I was just reminded of Oprah's latest thing. I'm really not sure about her. This "the secret" thing on the surface sounds reasonable with some flakiness thrown in - but I just have the most uneasy feeling about it. The same when she had that lady on there years ago who was all about LOVE. Now I haven't seen a whole show uninterrupted - it comes on during homework time. I guess I'm uneasy about how God is eliminated from the picture. A bit humanistic in that you are made to believe that you can actually direct your life if you just do the right things, have the right mindset. I'm not getting this out right. Some of the things I heard I do agree with, I just don't like the closeness to things that you do as part of your relationship to God, yet leave Him out of it. I don't know if that was the intention, but it sure seemed like it - that piece of the pie was so completely missing. I mean, Oprah is always referring to a, or your, higher power - but never actually asserting that there is One. Too wishy washy and politically correct for my taste, compromising. I guess you do that when you are a billionaire. I feel like she's, intentionally or not, starting a religion almost or finding the good things about it and making a secular replacement for it. Does that make sense?

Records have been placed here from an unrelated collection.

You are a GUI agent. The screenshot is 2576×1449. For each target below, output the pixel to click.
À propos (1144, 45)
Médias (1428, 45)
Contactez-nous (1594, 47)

Whatever. I need to really pray about it before I watch any more of those shows. Actually, if I have a bad feeling about it, then that should be enough for me to just flip her off for good. (not give her the bird, flip off the tv!) That's a hard move for me to make, since I like being informed. But I also know how easily influenced I am - and do I reallly want Oprah to be my spiritual guide???? NO!
Well, I know that my thoughts will not be popular. And they are poorly written. Just know, if you are uncomfortable about this secret thing, you are not alone. I may be alone, and I can stand alone just fine. It's interesting trying to walk that line of judging what is true, keeping your mind open enough to break away from things you may have been taught as true that you discover are not, and protecting yourself from the slickest deceptions. Staying in prayer and staying in the Word are so very precious. Time to don the armor!